Variational Bayes, black-box inference, and soft/structured masking in decoders are applied as per-module parameterizations. Inference propagates distributions or states between modules according to DAGs (graphical models), attention patterns, or explicit message-passing in symbolic frameworks.

5. Compositionality in Planning, Imitation, and Reinforcement Learning

Compositional models are especially beneficial for planning and generalization tasks. In (Zhou et al., 2024), zero-shot and few-shot generalization is demonstrated by recombining previously learned video-planning primitives, with a compositional product-of-score formulation: $p_\theta(\tau \mid L) \propto \prod_{i=1}^N p_\theta(\tau\mid \ell_i)^{1/N}$ allowing for novel instruction compositions.

Graph-based models (Segler, 2019) and programmatic expert architectures (2505.10819) integrate easily with tree-search planners, as each compositional module defines a branch or independent factor in the search.

Value-predictive and dynamics modules can be independently composed for improved imagination and sample efficiency, as in RISE (Yang et al., 11 Feb 2026), where world-prediction and value-estimation are performed by different but compositional neural backbones.

Multi-agent cooperation is enabled by compositional diffusion models that factorize the contributions of agent-specific actions at each step, as seen in COMBO (Zhang et al., 2024).

6. Empirical Results, Generalization, and Evaluation

Compositional world models achieve superior empirical results across domains:

Improved zero-shot and few-shot generalization on RT-X and RLBench with compositional video generation primitives (Zhou et al., 2024)
Human success rates increase from 46–69% (monolithic) to over 81% (compositional) on previously unseen tasks (Zhou et al., 2024)
Multitask planning scores on DMControl MT30 increase by +23.5% over monolithic world models when using compositional mixture-of-experts dynamics (Li et al., 9 Dec 2025)
Retrosynthetic planning in chemical domains solves 95% of held-out targets using compositional GNN graph-rewrite programs (Segler, 2019)
Atari generalization in PoE-World matches or surpasses baseline RL performance with far less data or task-specific tuning (2505.10819)
One-shot imitation learning in robotics becomes feasible via explicit scene-object composition and physically grounded digital twin reconstructions (Barcellona et al., 2024)

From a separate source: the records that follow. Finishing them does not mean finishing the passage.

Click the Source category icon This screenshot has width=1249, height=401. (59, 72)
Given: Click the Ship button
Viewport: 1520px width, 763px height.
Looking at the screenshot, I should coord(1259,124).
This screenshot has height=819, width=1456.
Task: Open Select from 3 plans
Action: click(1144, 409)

Critically, compositional architectures are empirically observed to reduce extrapolation errors due to smoothing at regime boundaries, enable combinatorial state and action recombination, and facilitate symbolic/equivariant reasoning.

7. Interpretability, Modularity, and Theoretical Guarantees

Compositional models often provide interpretability: modules correspond to semantic entities (objects, verbs, rules, primitives), and their causal roles can be traced via attention weights, slot activations, or symbolic traces. Explicit structure learning (e.g., (Costa, 2024)) and symbolic neurosymbolic models (Sehgal et al., 2023) enable causal graph analysis and modular diagnostics.

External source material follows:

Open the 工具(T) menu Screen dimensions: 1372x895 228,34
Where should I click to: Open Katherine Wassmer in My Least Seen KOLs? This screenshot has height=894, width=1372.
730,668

In settings like WM3C (Wang et al., 13 May 2025), identifiability theorems guarantee that language-controlled compositional latent blocks will be uniquely recovered, provided mild regularity and independence assumptions.

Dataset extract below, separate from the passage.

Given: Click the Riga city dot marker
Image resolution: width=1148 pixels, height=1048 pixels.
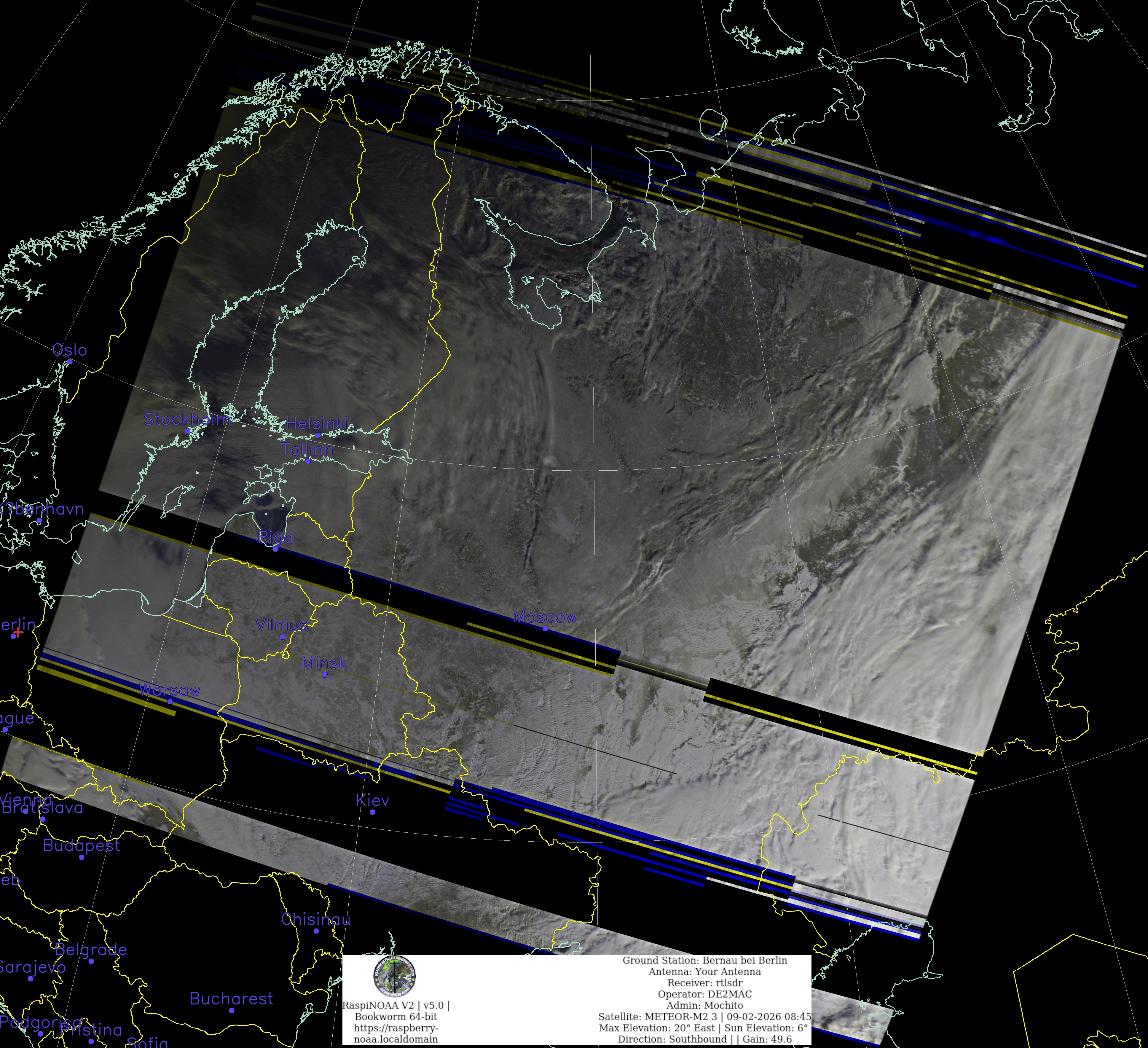Looking at the screenshot, I should click(x=276, y=549).
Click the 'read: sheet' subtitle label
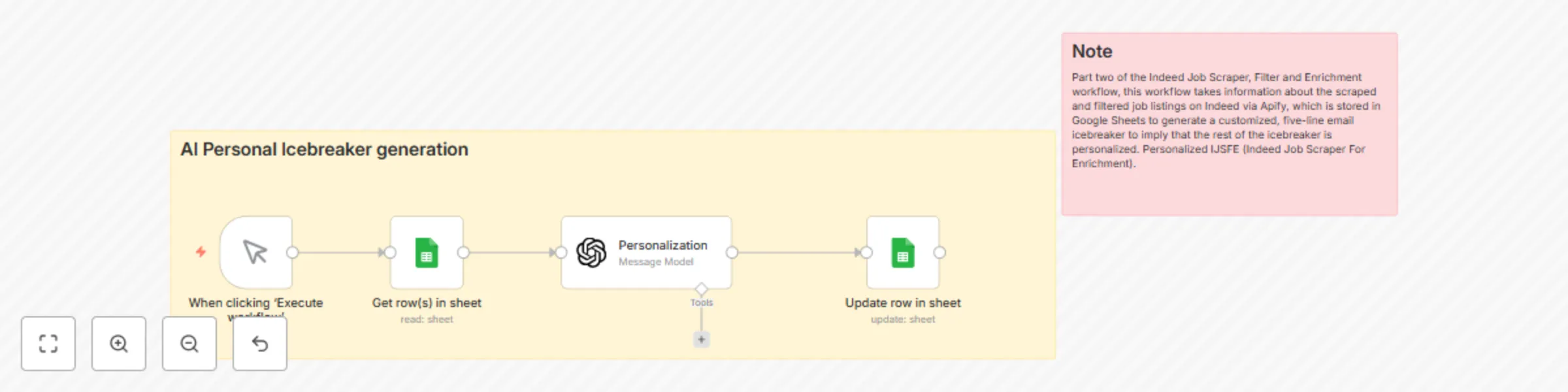1568x392 pixels. (x=427, y=319)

This suggests that compositional world models offer a tractable theoretical foundation for structure discovery, generalization, and scalable inference in complex open-ended environments.

References

All claims, metrics, algorithmic steps, and architectural details above are strictly derived from (Yoo et al., 4 Sep 2025, Segler, 2019, Zhou et al., 2024, Hayashi et al., 13 Mar 2025, Capiluppi et al., 2013, Zhang et al., 2024, Wang et al., 13 May 2025, 2505.10819, Li et al., 9 Dec 2025, Barcellona et al., 2024, Baek et al., 24 Jan 2025, Sehgal et al., 2023), and (Costa, 2024).